__TASK GOAL__
All of the entries are to be returned word for word.

=-=-=

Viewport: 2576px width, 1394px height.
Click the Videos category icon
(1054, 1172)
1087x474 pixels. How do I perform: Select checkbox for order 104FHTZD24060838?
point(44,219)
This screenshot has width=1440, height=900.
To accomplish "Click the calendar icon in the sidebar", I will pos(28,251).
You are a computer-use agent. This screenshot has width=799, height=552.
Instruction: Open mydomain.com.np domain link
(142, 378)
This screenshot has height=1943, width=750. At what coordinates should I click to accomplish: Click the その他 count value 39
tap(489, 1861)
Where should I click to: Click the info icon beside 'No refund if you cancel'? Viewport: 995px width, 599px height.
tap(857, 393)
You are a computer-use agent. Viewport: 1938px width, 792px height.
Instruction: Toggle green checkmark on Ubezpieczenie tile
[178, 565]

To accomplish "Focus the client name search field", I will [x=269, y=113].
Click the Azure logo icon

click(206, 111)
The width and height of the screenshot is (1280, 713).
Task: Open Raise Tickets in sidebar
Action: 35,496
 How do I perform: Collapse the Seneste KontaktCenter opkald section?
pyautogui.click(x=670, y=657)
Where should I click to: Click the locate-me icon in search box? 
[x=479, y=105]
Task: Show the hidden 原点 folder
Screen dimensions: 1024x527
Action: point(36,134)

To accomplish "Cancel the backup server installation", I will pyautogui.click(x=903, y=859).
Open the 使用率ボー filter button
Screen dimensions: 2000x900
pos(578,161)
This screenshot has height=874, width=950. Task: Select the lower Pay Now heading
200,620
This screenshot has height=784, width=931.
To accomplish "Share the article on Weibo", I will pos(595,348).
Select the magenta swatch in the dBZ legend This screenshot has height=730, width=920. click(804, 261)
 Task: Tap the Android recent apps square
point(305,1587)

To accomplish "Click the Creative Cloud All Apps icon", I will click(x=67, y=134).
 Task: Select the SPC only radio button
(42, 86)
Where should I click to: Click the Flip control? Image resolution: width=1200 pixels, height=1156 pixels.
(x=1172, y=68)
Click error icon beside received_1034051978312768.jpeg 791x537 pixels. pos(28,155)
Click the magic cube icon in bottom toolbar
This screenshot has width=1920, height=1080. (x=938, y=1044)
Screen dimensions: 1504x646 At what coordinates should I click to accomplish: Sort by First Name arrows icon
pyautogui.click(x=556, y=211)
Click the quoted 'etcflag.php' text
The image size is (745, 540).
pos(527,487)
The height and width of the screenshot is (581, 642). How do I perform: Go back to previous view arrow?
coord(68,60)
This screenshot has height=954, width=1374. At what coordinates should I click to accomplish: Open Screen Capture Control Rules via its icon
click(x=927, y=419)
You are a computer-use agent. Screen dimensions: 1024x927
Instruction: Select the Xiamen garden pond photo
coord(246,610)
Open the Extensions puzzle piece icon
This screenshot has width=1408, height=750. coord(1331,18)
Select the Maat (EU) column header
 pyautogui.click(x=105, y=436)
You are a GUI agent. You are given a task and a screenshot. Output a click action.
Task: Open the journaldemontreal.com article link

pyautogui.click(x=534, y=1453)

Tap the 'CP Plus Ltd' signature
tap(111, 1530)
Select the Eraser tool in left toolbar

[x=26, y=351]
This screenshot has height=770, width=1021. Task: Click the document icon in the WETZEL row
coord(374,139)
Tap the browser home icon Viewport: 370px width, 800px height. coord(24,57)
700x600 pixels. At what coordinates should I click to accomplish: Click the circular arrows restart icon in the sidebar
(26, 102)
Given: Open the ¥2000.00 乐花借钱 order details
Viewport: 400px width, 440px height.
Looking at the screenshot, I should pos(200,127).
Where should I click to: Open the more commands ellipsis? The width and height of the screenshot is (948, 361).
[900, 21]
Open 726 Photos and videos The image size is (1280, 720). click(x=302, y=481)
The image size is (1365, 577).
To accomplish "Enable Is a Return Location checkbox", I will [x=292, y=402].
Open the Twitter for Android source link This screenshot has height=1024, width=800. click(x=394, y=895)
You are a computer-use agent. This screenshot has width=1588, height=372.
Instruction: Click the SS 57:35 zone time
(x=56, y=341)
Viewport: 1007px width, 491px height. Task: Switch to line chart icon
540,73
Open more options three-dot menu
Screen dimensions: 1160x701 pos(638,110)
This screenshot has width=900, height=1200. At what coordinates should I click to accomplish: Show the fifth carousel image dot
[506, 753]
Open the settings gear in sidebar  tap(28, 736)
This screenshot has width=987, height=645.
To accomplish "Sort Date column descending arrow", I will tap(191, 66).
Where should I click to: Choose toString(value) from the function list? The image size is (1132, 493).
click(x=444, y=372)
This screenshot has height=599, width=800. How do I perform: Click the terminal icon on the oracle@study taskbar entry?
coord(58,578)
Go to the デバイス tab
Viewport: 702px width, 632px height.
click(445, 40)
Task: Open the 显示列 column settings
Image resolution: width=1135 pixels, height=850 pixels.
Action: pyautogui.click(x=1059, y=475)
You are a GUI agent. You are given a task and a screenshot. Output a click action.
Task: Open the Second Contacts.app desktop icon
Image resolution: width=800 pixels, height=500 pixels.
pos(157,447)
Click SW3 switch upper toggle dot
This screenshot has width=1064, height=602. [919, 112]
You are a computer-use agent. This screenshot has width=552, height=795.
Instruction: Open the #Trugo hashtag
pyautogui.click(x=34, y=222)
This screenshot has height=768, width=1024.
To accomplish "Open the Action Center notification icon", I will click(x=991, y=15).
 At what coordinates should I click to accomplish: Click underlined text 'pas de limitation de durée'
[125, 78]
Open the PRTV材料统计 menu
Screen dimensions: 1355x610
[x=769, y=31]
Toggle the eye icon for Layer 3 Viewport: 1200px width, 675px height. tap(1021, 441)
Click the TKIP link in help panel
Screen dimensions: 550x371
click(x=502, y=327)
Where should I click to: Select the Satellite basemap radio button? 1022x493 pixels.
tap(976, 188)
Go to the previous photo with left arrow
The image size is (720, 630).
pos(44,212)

=-=-=

__ANSWER SPACE__
Viewport: 2576px width, 1394px height.
Click the Videos category icon
(1054, 1172)
1087x474 pixels. How do I perform: Select checkbox for order 104FHTZD24060838?
point(44,219)
This screenshot has width=1440, height=900.
To accomplish "Click the calendar icon in the sidebar", I will pos(28,251).
You are a computer-use agent. This screenshot has width=799, height=552.
Instruction: Open mydomain.com.np domain link
(142, 378)
This screenshot has height=1943, width=750. At what coordinates should I click to accomplish: Click the その他 count value 39
tap(489, 1861)
Where should I click to: Click the info icon beside 'No refund if you cancel'? Viewport: 995px width, 599px height.
tap(857, 393)
You are a computer-use agent. Viewport: 1938px width, 792px height.
Instruction: Toggle green checkmark on Ubezpieczenie tile
[178, 565]

To accomplish "Focus the client name search field", I will [x=269, y=113].
Click the Azure logo icon

click(206, 111)
The width and height of the screenshot is (1280, 713).
Task: Open Raise Tickets in sidebar
Action: 35,496
 How do I perform: Collapse the Seneste KontaktCenter opkald section?
pyautogui.click(x=670, y=657)
Where should I click to: Click the locate-me icon in search box? 
[x=479, y=105]
Task: Show the hidden 原点 folder
Screen dimensions: 1024x527
Action: point(36,134)

To accomplish "Cancel the backup server installation", I will pyautogui.click(x=903, y=859).
Open the 使用率ボー filter button
Screen dimensions: 2000x900
pos(578,161)
This screenshot has height=874, width=950. Task: Select the lower Pay Now heading
200,620
This screenshot has height=784, width=931.
To accomplish "Share the article on Weibo", I will pos(595,348).
Select the magenta swatch in the dBZ legend This screenshot has height=730, width=920. click(804, 261)
 Task: Tap the Android recent apps square
point(305,1587)

To accomplish "Click the Creative Cloud All Apps icon", I will click(x=67, y=134).
 Task: Select the SPC only radio button
(42, 86)
Where should I click to: Click the Flip control? Image resolution: width=1200 pixels, height=1156 pixels.
(x=1172, y=68)
Click error icon beside received_1034051978312768.jpeg 791x537 pixels. pos(28,155)
Click the magic cube icon in bottom toolbar
This screenshot has width=1920, height=1080. (x=938, y=1044)
Screen dimensions: 1504x646 At what coordinates should I click to accomplish: Sort by First Name arrows icon
pyautogui.click(x=556, y=211)
Click the quoted 'etcflag.php' text
The image size is (745, 540).
pos(527,487)
The height and width of the screenshot is (581, 642). How do I perform: Go back to previous view arrow?
coord(68,60)
This screenshot has height=954, width=1374. At what coordinates should I click to accomplish: Open Screen Capture Control Rules via its icon
click(x=927, y=419)
You are a computer-use agent. Screen dimensions: 1024x927
Instruction: Select the Xiamen garden pond photo
coord(246,610)
Open the Extensions puzzle piece icon
This screenshot has width=1408, height=750. coord(1331,18)
Select the Maat (EU) column header
 pyautogui.click(x=105, y=436)
You are a GUI agent. You are given a task and a screenshot. Output a click action.
Task: Open the journaldemontreal.com article link

pyautogui.click(x=534, y=1453)

Tap the 'CP Plus Ltd' signature
tap(111, 1530)
Select the Eraser tool in left toolbar

[x=26, y=351]
This screenshot has height=770, width=1021. Task: Click the document icon in the WETZEL row
coord(374,139)
Tap the browser home icon Viewport: 370px width, 800px height. coord(24,57)
700x600 pixels. At what coordinates should I click to accomplish: Click the circular arrows restart icon in the sidebar
(26, 102)
Given: Open the ¥2000.00 乐花借钱 order details
Viewport: 400px width, 440px height.
Looking at the screenshot, I should pos(200,127).
Where should I click to: Open the more commands ellipsis? The width and height of the screenshot is (948, 361).
[900, 21]
Open 726 Photos and videos The image size is (1280, 720). click(x=302, y=481)
The image size is (1365, 577).
To accomplish "Enable Is a Return Location checkbox", I will [x=292, y=402].
Open the Twitter for Android source link This screenshot has height=1024, width=800. click(x=394, y=895)
You are a computer-use agent. This screenshot has width=1588, height=372.
Instruction: Click the SS 57:35 zone time
(x=56, y=341)
Viewport: 1007px width, 491px height. Task: Switch to line chart icon
540,73
Open more options three-dot menu
Screen dimensions: 1160x701 pos(638,110)
This screenshot has width=900, height=1200. At what coordinates should I click to accomplish: Show the fifth carousel image dot
[506, 753]
Open the settings gear in sidebar  tap(28, 736)
This screenshot has width=987, height=645.
To accomplish "Sort Date column descending arrow", I will tap(191, 66).
Where should I click to: Choose toString(value) from the function list? The image size is (1132, 493).
click(x=444, y=372)
This screenshot has height=599, width=800. How do I perform: Click the terminal icon on the oracle@study taskbar entry?
coord(58,578)
Go to the デバイス tab
Viewport: 702px width, 632px height.
click(445, 40)
Task: Open the 显示列 column settings
Image resolution: width=1135 pixels, height=850 pixels.
Action: pyautogui.click(x=1059, y=475)
You are a GUI agent. You are given a task and a screenshot. Output a click action.
Task: Open the Second Contacts.app desktop icon
Image resolution: width=800 pixels, height=500 pixels.
pos(157,447)
Click SW3 switch upper toggle dot
This screenshot has width=1064, height=602. [919, 112]
You are a computer-use agent. This screenshot has width=552, height=795.
Instruction: Open the #Trugo hashtag
pyautogui.click(x=34, y=222)
This screenshot has height=768, width=1024.
To accomplish "Open the Action Center notification icon", I will click(x=991, y=15).
 At what coordinates should I click to accomplish: Click underlined text 'pas de limitation de durée'
[125, 78]
Open the PRTV材料统计 menu
Screen dimensions: 1355x610
[x=769, y=31]
Toggle the eye icon for Layer 3 Viewport: 1200px width, 675px height. tap(1021, 441)
Click the TKIP link in help panel
Screen dimensions: 550x371
click(x=502, y=327)
Where should I click to: Select the Satellite basemap radio button? 1022x493 pixels.
tap(976, 188)
Go to the previous photo with left arrow
The image size is (720, 630).
pos(44,212)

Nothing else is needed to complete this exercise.